WHY USE IT?
Nasal irrigations aid in removing stagnant mucus, inflammatory products, fungus, bacteria, crusts, and other products that might be irritating the sinus lining (mucosa).
High volume positive pressure irrigation has been shown to be the most effective way to deliver solution to the sinus mucosa. Simple nasal sprays only reach the mucosa (lining) of the nasal cavity. Nebulizers, inhalations, pressurized sprays, and other forms of delivery are less effective.
Betamethasone cream is the potent topical anti-inflammatory steroid betamethasone.

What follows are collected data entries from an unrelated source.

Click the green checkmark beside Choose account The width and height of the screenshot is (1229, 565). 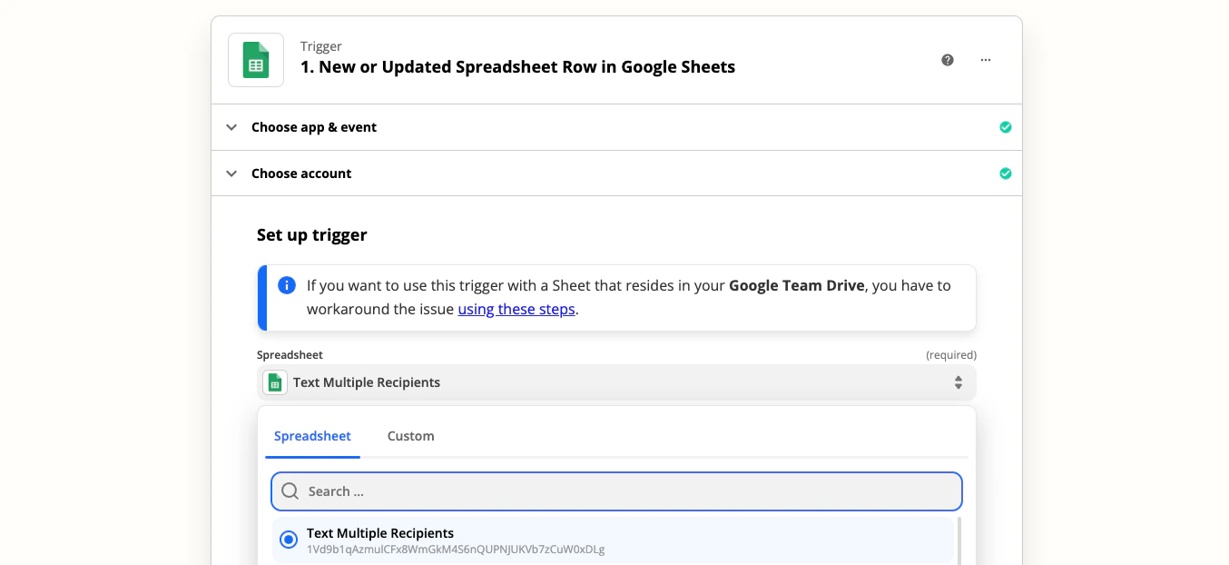[x=1006, y=173]
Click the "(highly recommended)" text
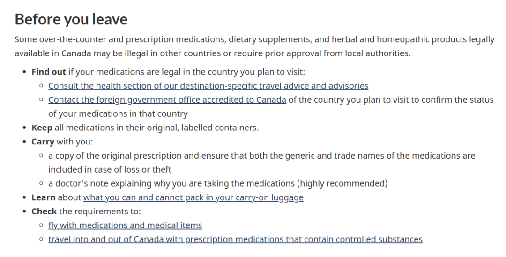Viewport: 506px width, 257px height. pos(343,183)
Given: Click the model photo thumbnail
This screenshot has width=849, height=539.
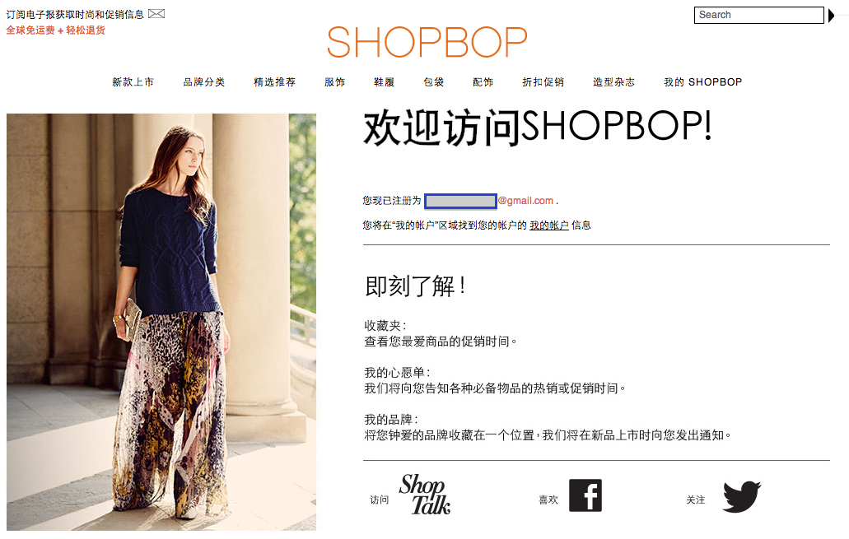Looking at the screenshot, I should [x=161, y=322].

It helps to reduce inflammation by directly acting on the mucosa. You must make sure to use the cream, not the ointment.
WHAT YOU NEED:
- NeilMed Sinus Rinse bottle (or similar)
- Betamethasone Cream (0.05%)
HOW TO PREPARE IT:
- Prepare a basic saline solution as the base. Empty a salt sachet into the bottle and fill with water. Clean tap water is OK. Filtered water, bottled water or previously boiled water can be used immediately after surgery or when there is a concern regarding contamination. Alternatively a saline solution can be made by adding 1/4-1/2 teaspoon of rock or sea salt to the bottle.

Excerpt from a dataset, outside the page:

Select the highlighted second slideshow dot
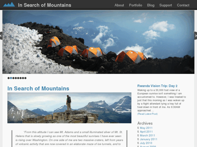197x147 pixels. [x=11, y=78]
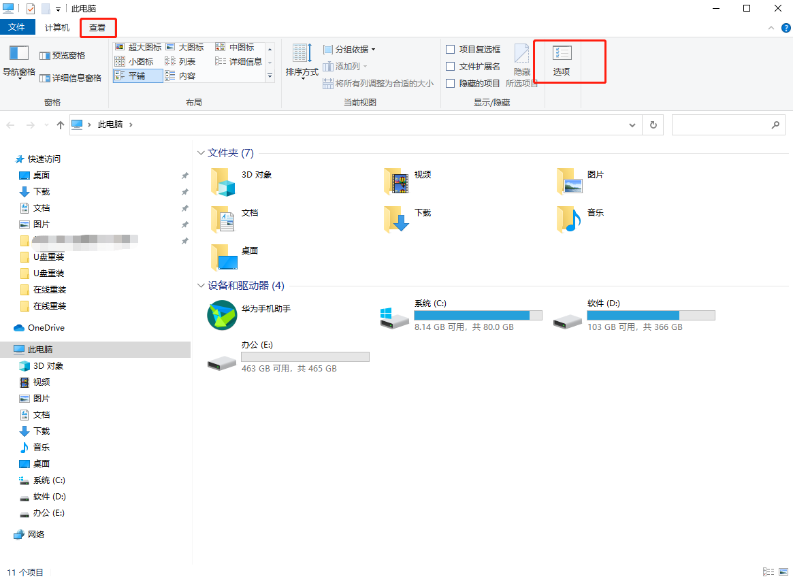793x579 pixels.
Task: Click the 系统 (C:) capacity bar
Action: [x=476, y=315]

- Add a 2 cm strip of Betamethasone cream to the bottle (about a quarter dollar length). With your finger on the nozzle, shake the bottle to mix.
INSTRUCTIONS FOR USE:
With your head over the sink, place the black bottle tip firm against the nostril and squeeze the bottle firmly, this should empty about half the bottle. Solution should flow out the other nostril. Repeat on the other nostril.

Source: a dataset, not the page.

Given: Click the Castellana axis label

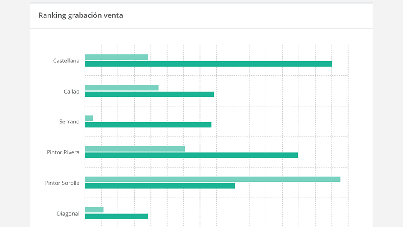Looking at the screenshot, I should click(66, 61).
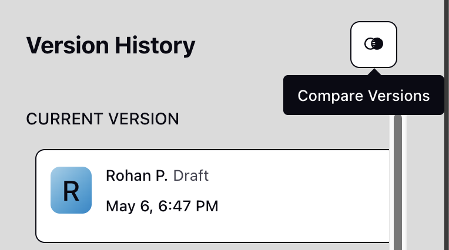Click the CURRENT VERSION section label
Screen dimensions: 449x250
[102, 119]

*Only 5% of the solution will remain in sinuses and the amount of solution that you are finally exposed to is limited.
- Barham HP, Harvey RJ. Distribution of Topical Therapies in CRSwNP. International Forum of Allergy and Rhinology. 2016.
- Barham HP, Harvey RJ. Distribution of Topical Therapies in CRSsNP. International Forum of Allergy and Rhinology. 2016.
- Barham HP, et.al. Frontal sinus surgery and sinus distribution of nasal irrigation. International Forum of Allergy and Rhinology. 2016.
- Harvey RJ, et.al. Fluid residuals and drug exposure in nasal irrigation. Otolaryngol Head Neck Surg. Dec 2009;141(6):757-761.